═══ Source data
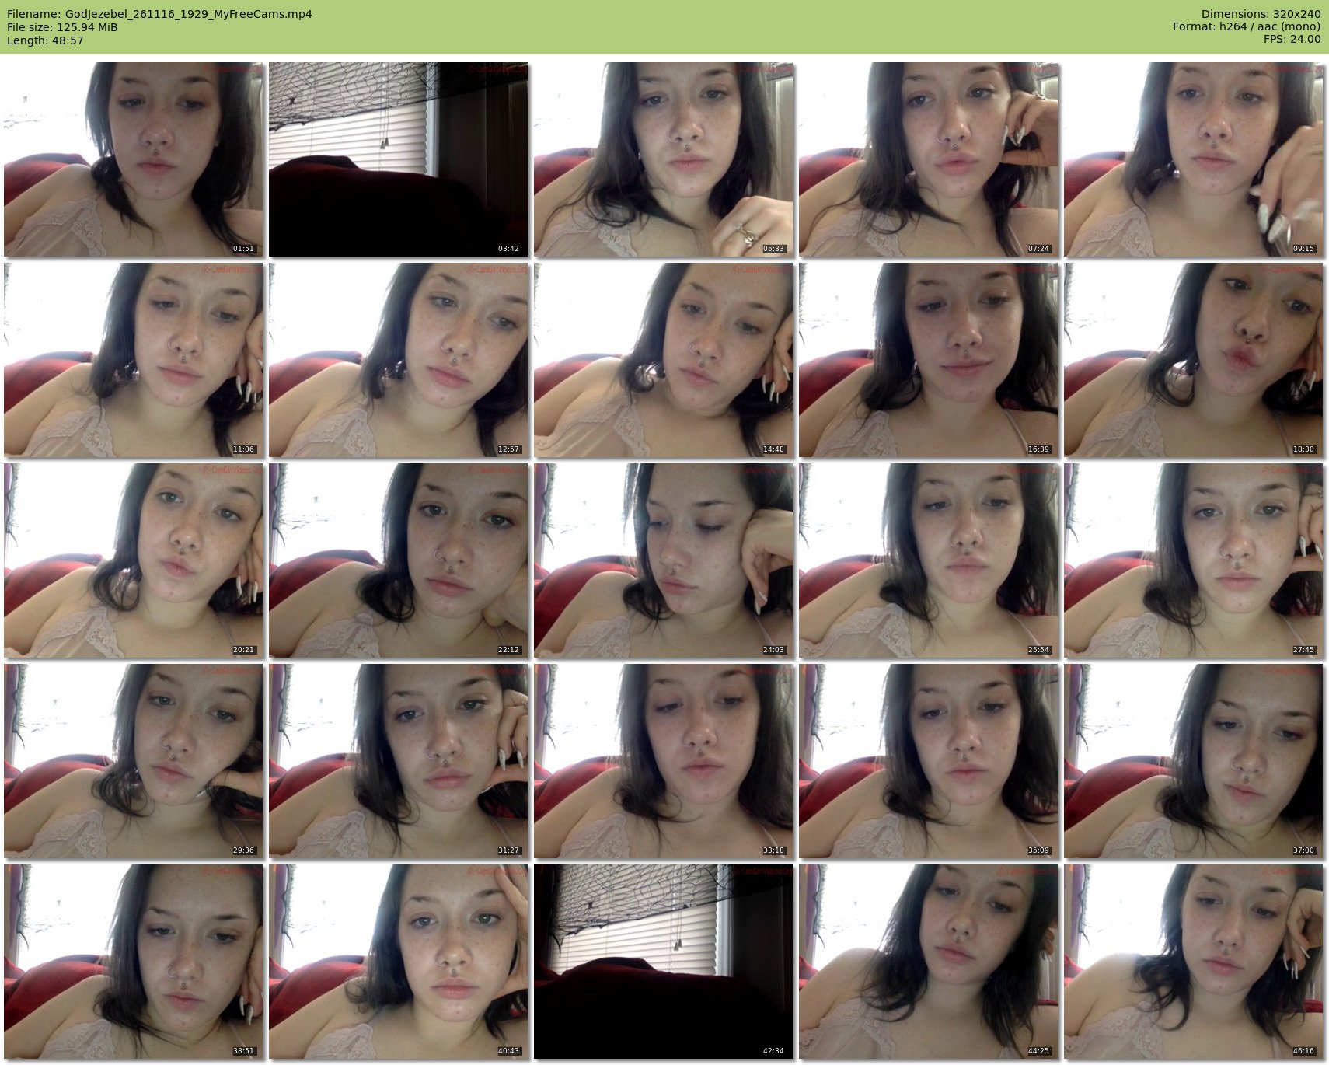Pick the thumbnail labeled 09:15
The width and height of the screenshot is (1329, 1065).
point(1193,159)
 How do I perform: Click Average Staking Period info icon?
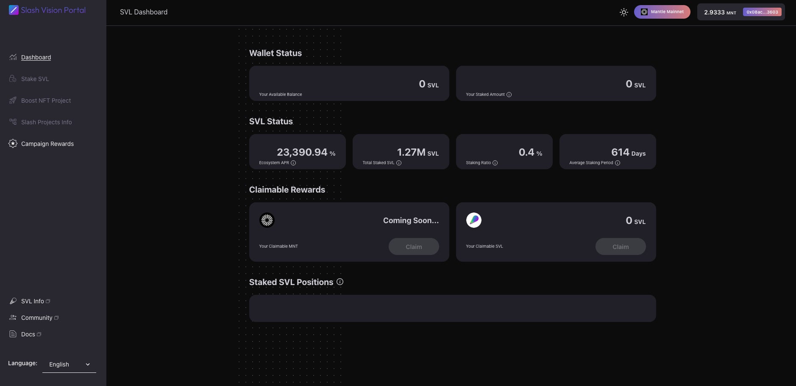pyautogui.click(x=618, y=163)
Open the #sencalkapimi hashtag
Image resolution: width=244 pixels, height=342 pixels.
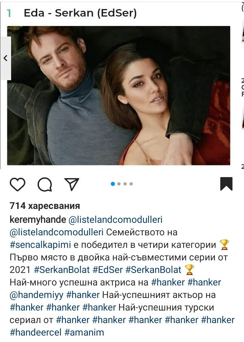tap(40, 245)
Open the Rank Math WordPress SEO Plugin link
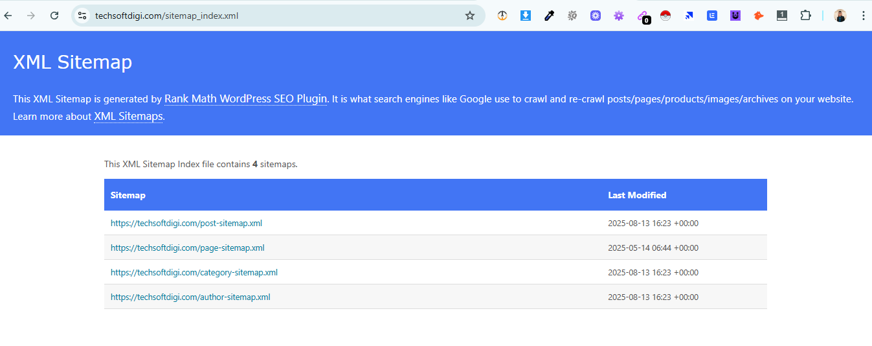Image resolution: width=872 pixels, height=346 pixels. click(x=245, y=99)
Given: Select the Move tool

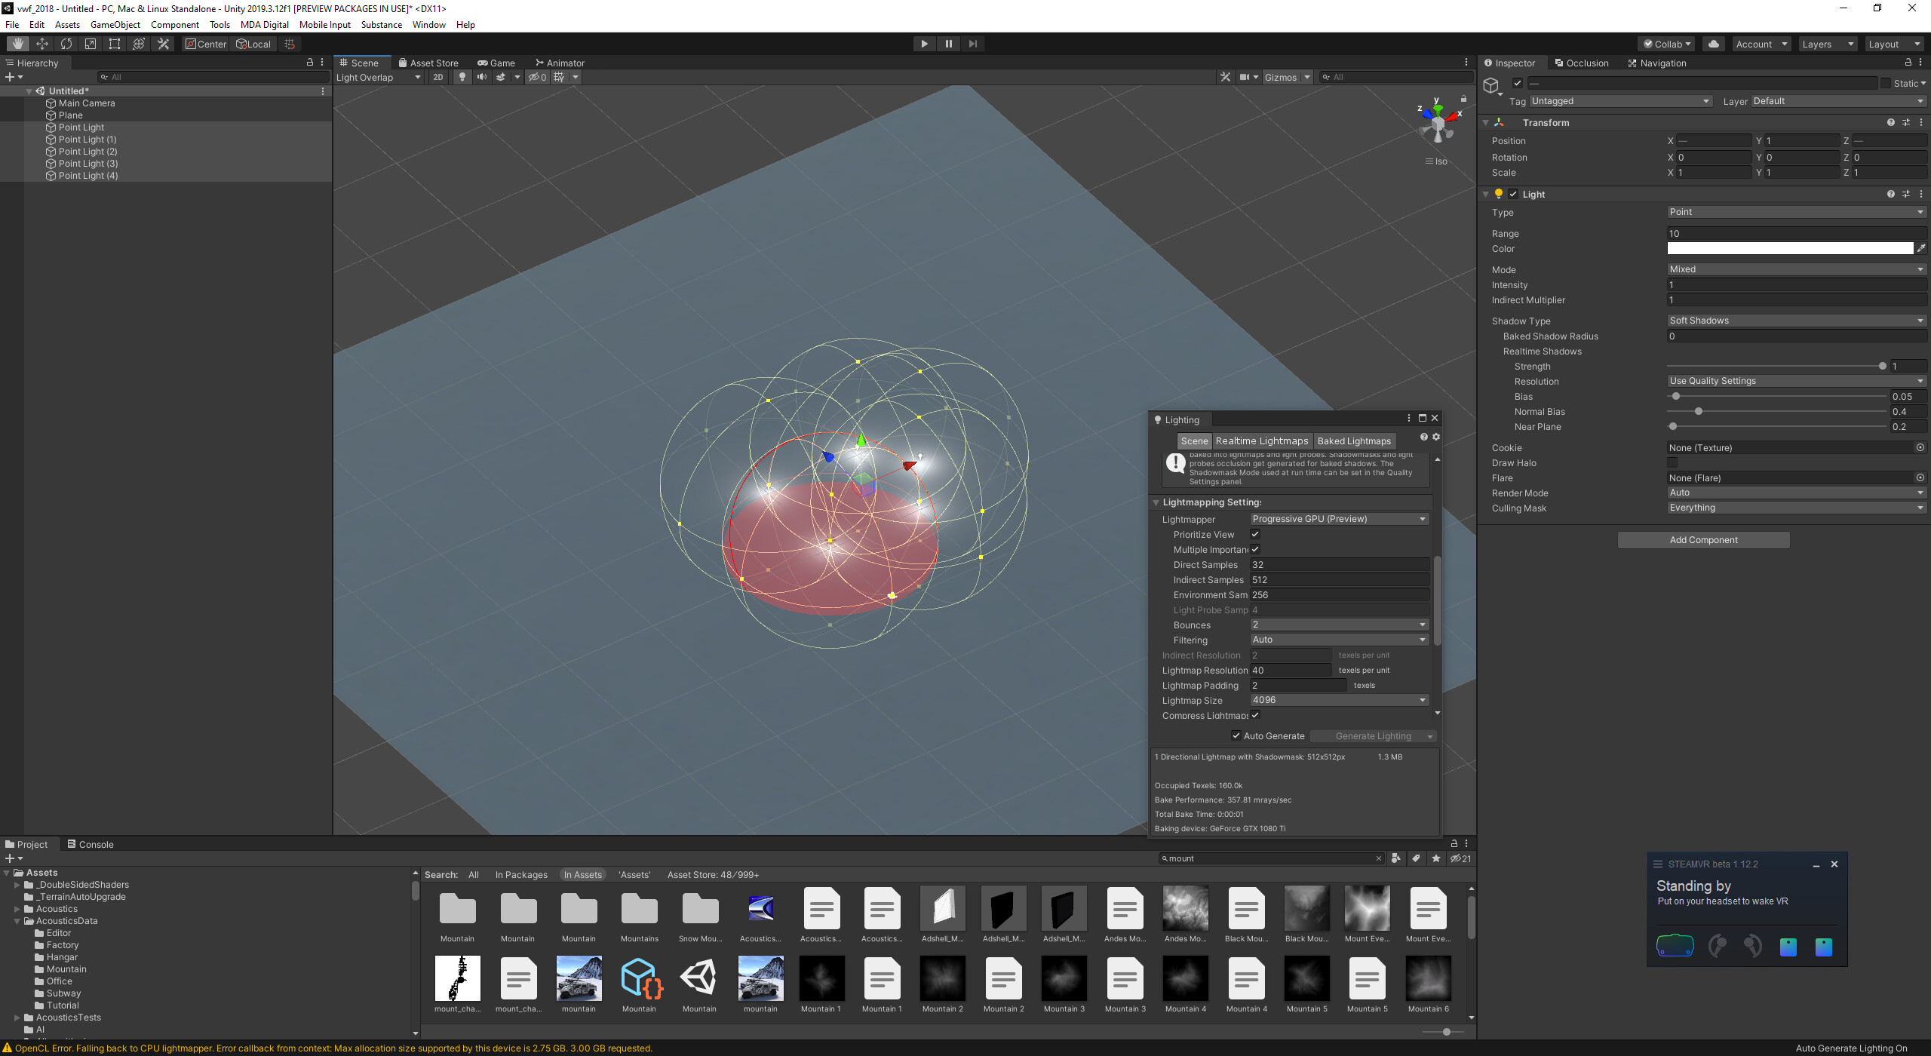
══════
═══ Source data
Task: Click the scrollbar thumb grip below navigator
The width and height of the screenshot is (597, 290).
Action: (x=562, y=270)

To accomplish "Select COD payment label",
══════
Task objective ->
Switch "Move" to "Hand" in the part that opens with the line containing "Open the Rank Math WordPress SEO Plugin link" and closes with the line containing "Given: Select the Move tool", and write out those lines with nothing else changed. Leave the pictures out.

Output for this exercise ->
Open the Rank Math WordPress SEO Plugin link
Image resolution: width=872 pixels, height=346 pixels. click(x=245, y=99)
Given: Select the Hand tool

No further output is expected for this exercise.